Pero vuelvo a repetir, escribo esto desde uno de los márgenes de la prensa musical (algunos no nos consideran ni prensa siquiera), imagino que los medios impresos establecidos no tendrán ningún problema en este sentido. Es como aquello de que a perro flaco todo son pulgas supongo.

Al final uno tiene la impresión de que esto ha sido una reunión de cuatro colegas que han ido a pasárselo bien unos días en un “marco incomparable” como dice el tópico, y que el encuentro no ha servido para mucho más, una excusa como otra cualquiera para el compadreo y para “congeniar con el enemigo” entre las elites más cool del panorama musical pseudo independiente nacional. También me pregunto quién se ha beneficiado realmente de un festival subvencionado con dinero público y que en su página web se vanagloriaba hace unos días de contar con más de 250 profesionales acreditados (la mayor parte de ellos habrán tenido que pagarse su bono igual que el Director de contenidos de Rock and Roll Army, me imagino).

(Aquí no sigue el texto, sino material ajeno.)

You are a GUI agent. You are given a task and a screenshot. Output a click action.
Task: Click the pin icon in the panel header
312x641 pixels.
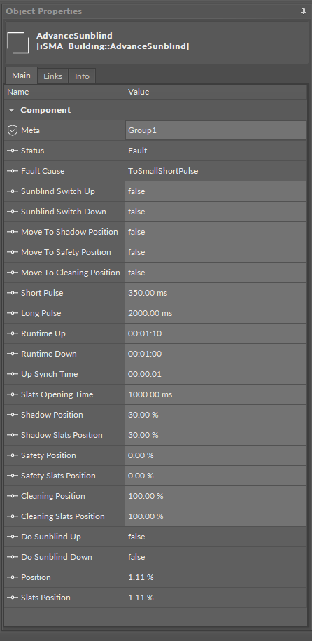pos(303,11)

No quiero hacer demasiada sangre con las condiciones de los recintos (urinarios insuficientes, cosas a medio montar la primera noche…), eso ya lo contarán los que hayan asistido, y su testimonio además tendrá más valor que el mío. Tampoco quiero hablar demasiado de algunas cosillas que me han contado, como que a nivel interno también ha sido bastante caótico; pero está feo desvelar cosas que te han contado de manera confidencial.

Casi se me olvida, también me gustaron algunos de los conciertos (destacaría Kitty, Daisy & Lewis, Wire y la escena de prima donna que protagonizó Jon Spencer). El año que viene quién sabe si repetiremos, pero aunque sea por el ya citado “marco imcomparable” y por la gastronomía y las gentes del lugar seguro que merecerá la pena.